Progressão mantém o jogador motivado
Outro ponto positivo é o sistema de progressão. Embora seja relativamente simples, ele consegue dar variedade suficiente para que cada partida tenha uma identidade própria. Os diferentes personagens oferecem abordagens distintas, enquanto as habilidades desbloqueadas durante as partidas permitem criar combinações interessantes que alteram o ritmo do combate.

É inevitável comparar Denshattack! com títulos como Vampire Survivors ou Hades, mas a proposta aqui é diferente. Enquanto esses jogos apostam em sistemas de progressão bastante robustos e uma enorme quantidade de conteúdo, Denshattack! prefere manter tudo mais enxuto e acessível.

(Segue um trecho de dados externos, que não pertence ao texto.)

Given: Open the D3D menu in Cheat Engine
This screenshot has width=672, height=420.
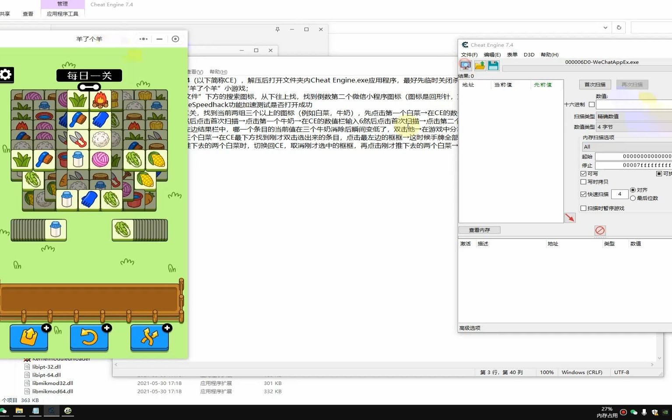Looking at the screenshot, I should (x=529, y=54).
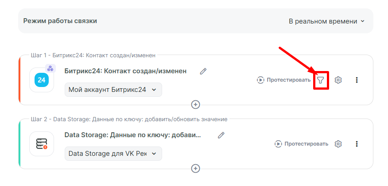Expand the 'В реальном времени' mode dropdown
This screenshot has width=388, height=186.
(326, 21)
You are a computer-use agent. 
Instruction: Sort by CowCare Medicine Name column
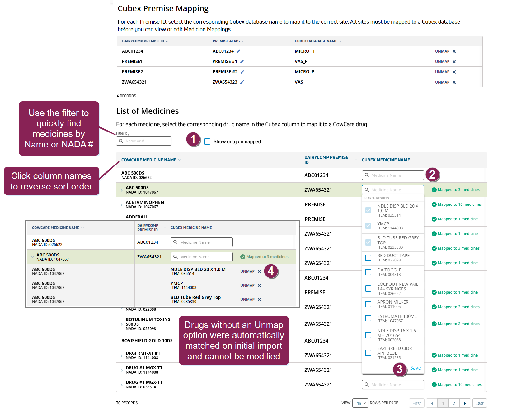(x=149, y=160)
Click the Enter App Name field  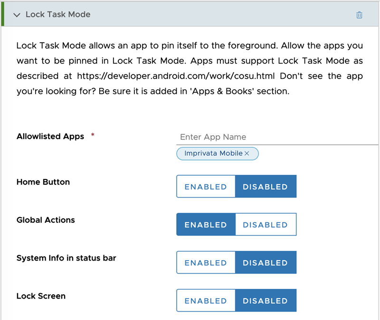pos(276,137)
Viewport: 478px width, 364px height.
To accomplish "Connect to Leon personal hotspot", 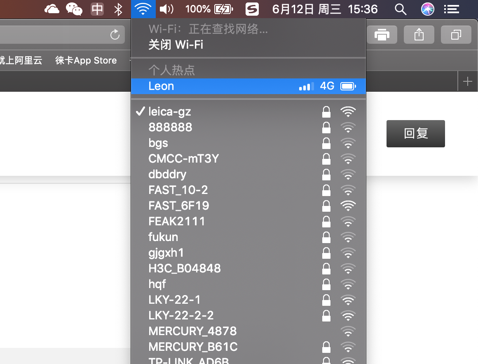I will coord(248,86).
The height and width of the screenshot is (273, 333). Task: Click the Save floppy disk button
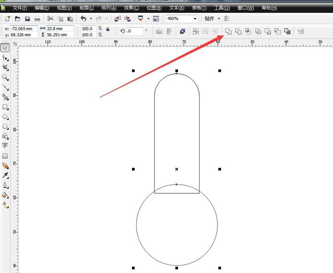[x=27, y=18]
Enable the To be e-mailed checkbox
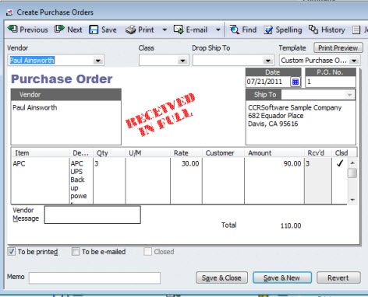Screen dimensions: 368x297 [x=76, y=251]
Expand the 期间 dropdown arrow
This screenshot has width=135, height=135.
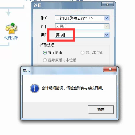pos(106,35)
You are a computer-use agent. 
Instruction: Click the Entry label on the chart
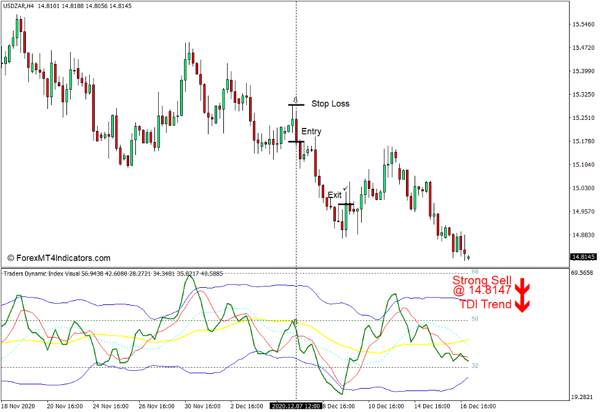[311, 131]
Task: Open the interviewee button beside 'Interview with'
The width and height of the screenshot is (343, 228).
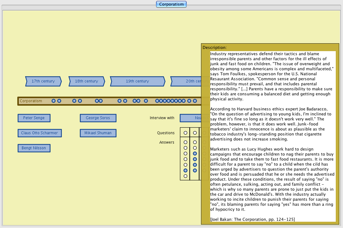Action: pyautogui.click(x=191, y=118)
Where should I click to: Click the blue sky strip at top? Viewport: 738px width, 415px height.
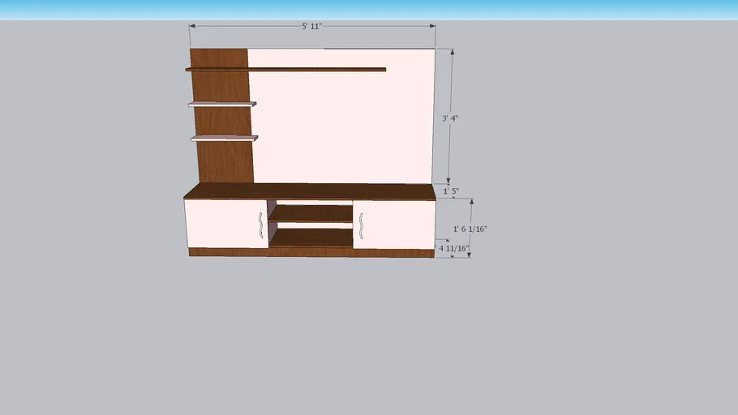pos(369,8)
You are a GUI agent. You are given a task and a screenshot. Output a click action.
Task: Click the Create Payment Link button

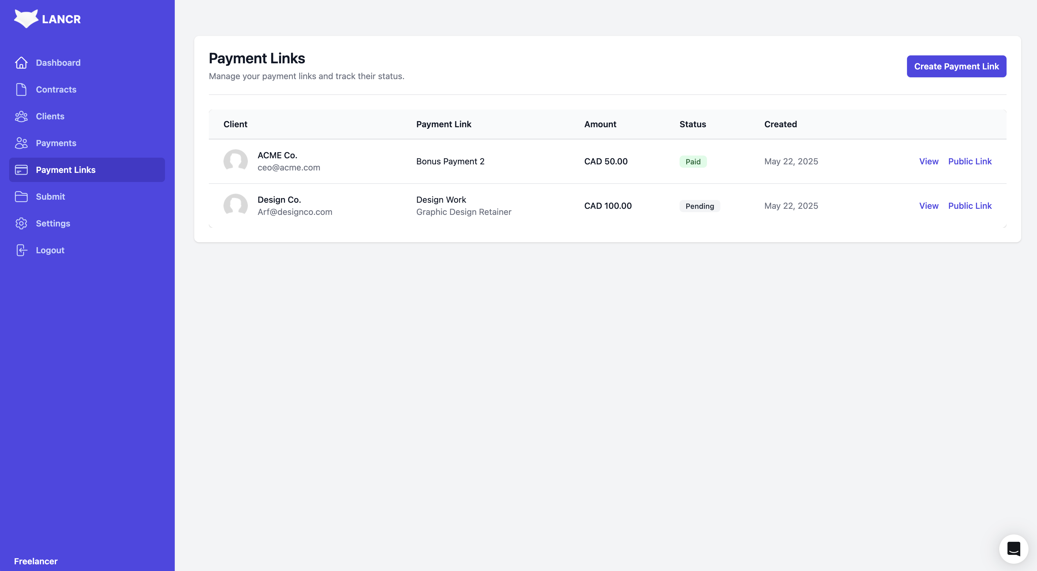click(956, 66)
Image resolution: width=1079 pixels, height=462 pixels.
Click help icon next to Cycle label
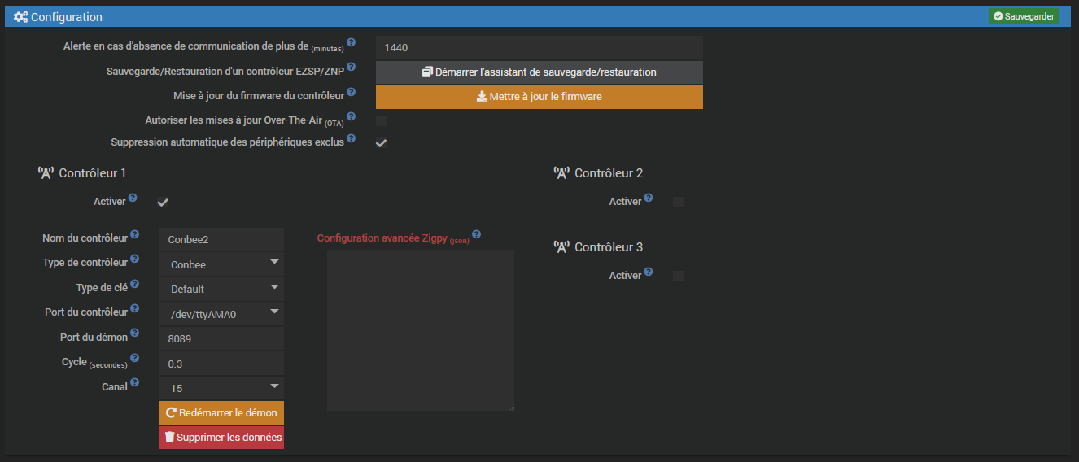pos(135,358)
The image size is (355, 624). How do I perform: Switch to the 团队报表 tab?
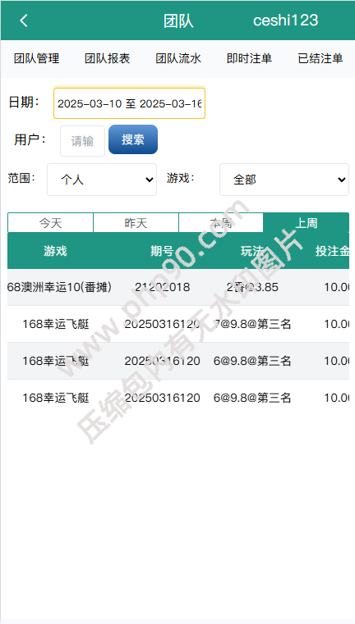108,58
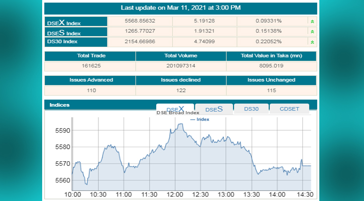Click the green up arrow in DS30 row
The image size is (364, 201).
[312, 43]
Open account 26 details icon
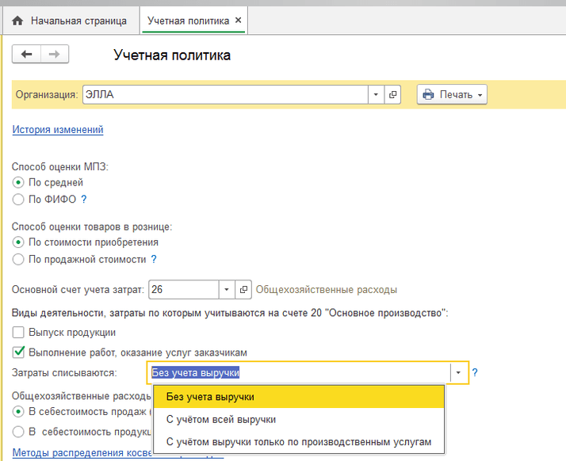 pos(245,289)
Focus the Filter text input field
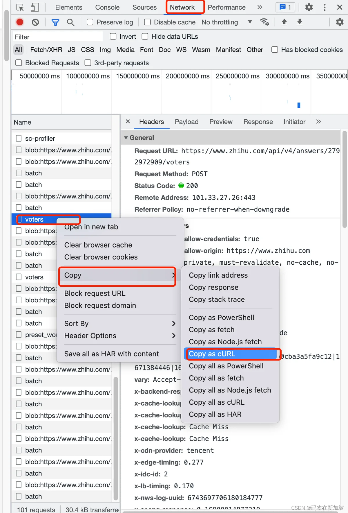This screenshot has height=513, width=348. [x=57, y=37]
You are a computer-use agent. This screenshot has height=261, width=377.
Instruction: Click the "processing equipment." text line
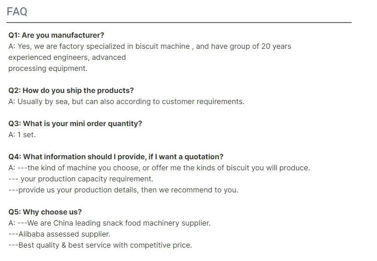[x=48, y=68]
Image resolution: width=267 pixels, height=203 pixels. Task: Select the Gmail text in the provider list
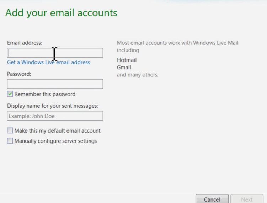tap(124, 67)
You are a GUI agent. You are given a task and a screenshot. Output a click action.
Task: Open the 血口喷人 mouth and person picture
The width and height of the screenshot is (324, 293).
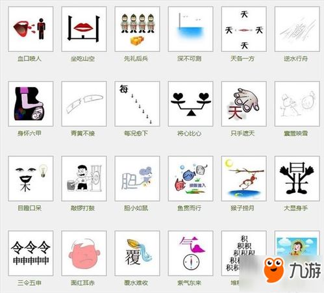point(31,29)
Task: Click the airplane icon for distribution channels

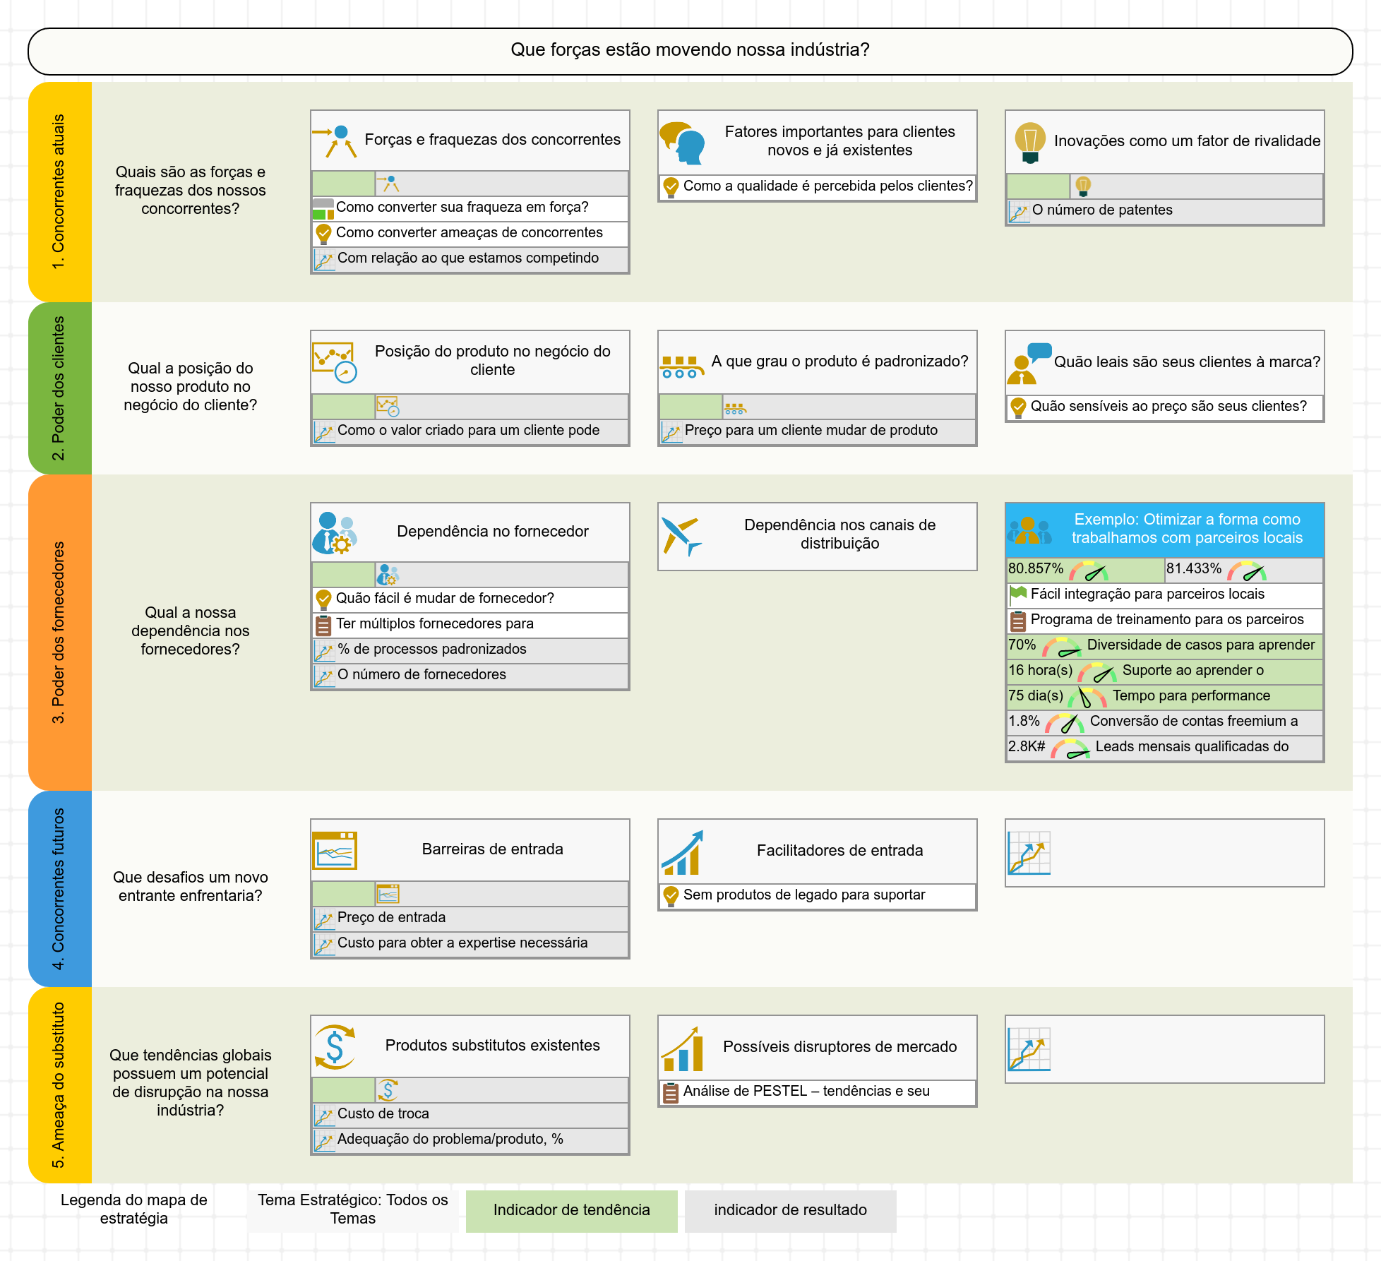Action: click(x=681, y=536)
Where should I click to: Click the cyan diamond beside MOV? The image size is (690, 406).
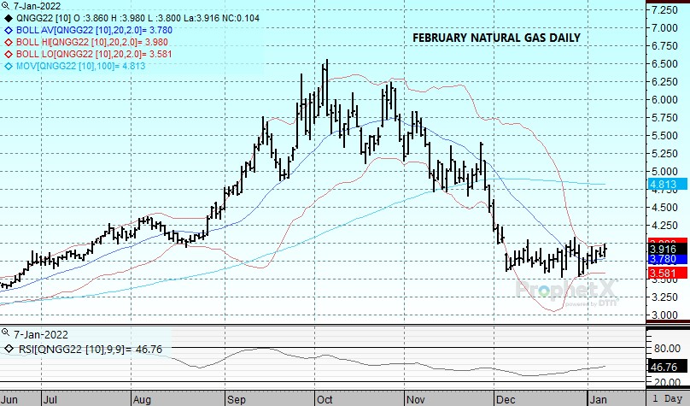(x=8, y=65)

Ele não tenta competir em escala; seu foco está em oferecer sessões rápidas, divertidas e fáceis de revisitar sempre que o jogador tiver alguns minutos livres.
Visual e trilha sonora acompanham o ritmo
Visualmente, o jogo faz um bom trabalho. A direção de arte utiliza cores vibrantes e personagens estilizados que combinam perfeitamente com a velocidade da ação. Mesmo sem buscar gráficos extremamente detalhados ou realistas, a identidade visual possui personalidade suficiente para tornar cada partida agradável de acompanhar.
A trilha sonora segue a mesma filosofia. Ela acompanha o ritmo frenético das partidas e ajuda a manter a adrenalina elevada durante todo o tempo, embora dificilmente seja lembrada depois que o jogo termina. Não é uma soundtrack marcante, mas funciona exatamente como deveria, servindo de apoio para a ação sem chamar mais atenção do que a gameplay.

O que poderia ser melhor
O principal ponto fraco aparece depois de algumas horas de jogo. Como a base da experiência é muito boa, naturalmente surge a sensação de que poderia existir uma quantidade maior de conteúdo. Novos mapas, mais tipos de inimigos, chefes inéditos, modos extras ou um sistema de progressão mais elaborado ajudariam bastante a prolongar a vida útil do jogo. A diversão continua presente, mas quem investir muitas horas provavelmente começará a perceber uma certa repetição.
Vale a pena?
No fim das contas, Denshattack! entende perfeitamente sua proposta e executa tudo com bastante competência. Ele não tenta reinventar o gênero nem disputar espaço com os maiores nomes dos roguelites ou jogos de sobrevivência. Em vez disso, aposta em uma jogabilidade refinada, partidas rápidas e um ritmo constante de ação que prende o jogador do início ao fim.
Para quem procura um arcade focado em diversão imediata, reflexos rápidos e uma gameplay viciante, é uma recomendação bastante fácil de fazer.

- Gameplay viciante;
- Combate bem equilibrado;
- Visual estilizado.
Denshattack! está disponível para PlayStation 5, Xbox Series X/S, Nintendo Switch 2 e PC.
Este review só foi possível graças ao envio de uma chave de acesso fornecida pela assessoria, a quem agradecemos pela oportunidade.